Great question. Rusty didn't really know. "Sitting here."
Danny hummed in an unquestioning acknowledgement and sighed. Before Rusty could even think of getting up, an arm wrapped around his shoulders. Danny dragged him down as he readjusted, settling to lie across the couch, pulling Rusty against his chest in place of the now abandoned wine glass.
"Go to sleep," Danny urged, swinging his legs up onto the couch clumsily. He encouraged Rusty to do the same with a tap of his hand.
For a few seconds, Rusty just blinked into the darkness, bent over awkwardly so that his top half was lying on Danny, while his legs dangled uselessly off the couch. It was uncomfortable, but he couldn't bring himself to move. Pressed into the fluffy fabric of Danny's robe, he became aware of just how warm his face was and how hard his heart was beating in his chest.

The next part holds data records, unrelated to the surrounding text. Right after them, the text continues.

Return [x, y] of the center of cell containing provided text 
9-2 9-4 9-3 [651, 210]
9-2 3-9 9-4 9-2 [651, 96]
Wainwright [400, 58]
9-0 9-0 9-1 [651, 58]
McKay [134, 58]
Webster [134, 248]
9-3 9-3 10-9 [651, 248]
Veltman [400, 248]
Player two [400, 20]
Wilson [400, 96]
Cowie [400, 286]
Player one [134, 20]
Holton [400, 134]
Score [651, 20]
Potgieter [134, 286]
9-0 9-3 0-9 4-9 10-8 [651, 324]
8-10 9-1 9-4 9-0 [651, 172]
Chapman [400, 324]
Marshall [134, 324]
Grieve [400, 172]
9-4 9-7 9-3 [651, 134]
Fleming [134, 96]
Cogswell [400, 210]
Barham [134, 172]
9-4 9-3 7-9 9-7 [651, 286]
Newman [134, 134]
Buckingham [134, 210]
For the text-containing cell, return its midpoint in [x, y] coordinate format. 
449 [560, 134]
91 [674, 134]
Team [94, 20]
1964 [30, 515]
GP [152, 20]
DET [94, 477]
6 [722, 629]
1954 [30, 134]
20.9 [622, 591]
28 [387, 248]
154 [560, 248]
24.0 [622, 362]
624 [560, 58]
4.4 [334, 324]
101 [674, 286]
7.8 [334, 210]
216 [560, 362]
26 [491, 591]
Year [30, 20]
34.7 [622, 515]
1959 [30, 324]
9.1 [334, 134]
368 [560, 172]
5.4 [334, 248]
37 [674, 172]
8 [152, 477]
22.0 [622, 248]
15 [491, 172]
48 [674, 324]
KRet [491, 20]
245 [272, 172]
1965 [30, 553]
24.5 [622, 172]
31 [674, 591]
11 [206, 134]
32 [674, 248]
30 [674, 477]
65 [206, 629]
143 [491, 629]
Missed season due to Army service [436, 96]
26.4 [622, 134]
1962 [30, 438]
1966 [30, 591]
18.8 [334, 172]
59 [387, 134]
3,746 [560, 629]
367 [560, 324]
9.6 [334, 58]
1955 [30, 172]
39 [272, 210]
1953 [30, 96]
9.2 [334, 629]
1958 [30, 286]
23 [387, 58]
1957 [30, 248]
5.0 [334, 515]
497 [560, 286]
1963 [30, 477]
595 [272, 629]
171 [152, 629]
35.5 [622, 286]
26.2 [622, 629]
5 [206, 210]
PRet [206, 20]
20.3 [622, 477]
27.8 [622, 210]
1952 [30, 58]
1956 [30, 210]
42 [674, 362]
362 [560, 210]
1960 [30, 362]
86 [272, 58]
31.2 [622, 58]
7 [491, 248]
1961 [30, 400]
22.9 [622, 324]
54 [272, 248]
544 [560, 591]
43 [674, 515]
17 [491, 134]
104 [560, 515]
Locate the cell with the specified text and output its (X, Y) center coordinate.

It was the wine, he told himself. Just the wine, and nothing else. For now, he could almost believe it.
"'S okay," Danny encouraged when Rusty didn't move, running his fingers over Rusty's short hair. "I've got you."
Through the haze over his brain, and the darkness, and the lingering sparks of adrenaline, it felt like time had stopped. He wanted to say something, anything. But what would he say? Speechlessness wasn't a thing Rusty knew, and yet.
He wanted to say Danny had finally done it, he was about to cross a line, had already crossed a line, had gotten Rusty's hopes up that he might keep crossing that line. But Danny's breath was slowing again, and there was nothing Rusty could say. That was for the best, he decided. He never had to say much around Danny anyway.
So Rusty followed suit, pulling his legs up onto the couch, tangling them easily with Danny's until he couldn't tell what was his and what wasn't. Maybe this was what would finally get him to sleep, his eyes already heavy as he leaned into Danny's warmth, despite the hammering in his chest. Maybe it was nice to be had by someone, to be had by Danny, even just for a night.